Drosou, M., Mitsopoulou, C. A., & Pantazis, D. A. (2021). Spin-state energetics of manganese spin crossover complexes: Comparison of single-reference and multi-reference ab initio approaches. Polyhedron, 208(11): 115399. doi:10.1016/j.poly.2021.115399.


Cite as: https://hdl.handle.net/21.11116/0000-0009-6706-D
Abstract
Manganese spin crossover (SCO) complexes form a small but ever expanding family of compounds with thermally accessible states of different electronic configuration and total spin. Accurate prediction of spin-state energetics is essential for the theoretical description of these systems. However, this represents a challenging problem that necessitates recourse to correlated wave function methods rather than the more approximate density functional theory (DFT).
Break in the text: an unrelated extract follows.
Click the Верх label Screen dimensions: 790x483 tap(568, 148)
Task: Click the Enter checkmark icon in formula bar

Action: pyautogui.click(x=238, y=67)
Here we present a detailed study of spin-state energetics for eight Mn(III) and Mn(II) SCO complexes using the domain-based local pair natural orbital approach to coupled cluster theory with singles, doubles, and perturbative triples, DLPNO-CCSD(T). The effects of reference determinants, basis set, triples excitations, and pair natural orbitals (PNO) thresholds are evaluated and analysed in detail, enabling us to propose a robust and efficient computational protocol based on a combined and balanced mix of extrapolation to the complete basis set and infinite PNO space limits. The results are subsequently used to evaluate multireference wavefunction-based (CASSCF/NEVPT2) and DFT approaches, highlighting their inability to provide a balanced description of spin-state energetics for these complexes. The DLPNO-CCSD(T) protocol proposed in this study can serve as a generally applicable reference-quality quantum chemical method for studying spin crossover systems.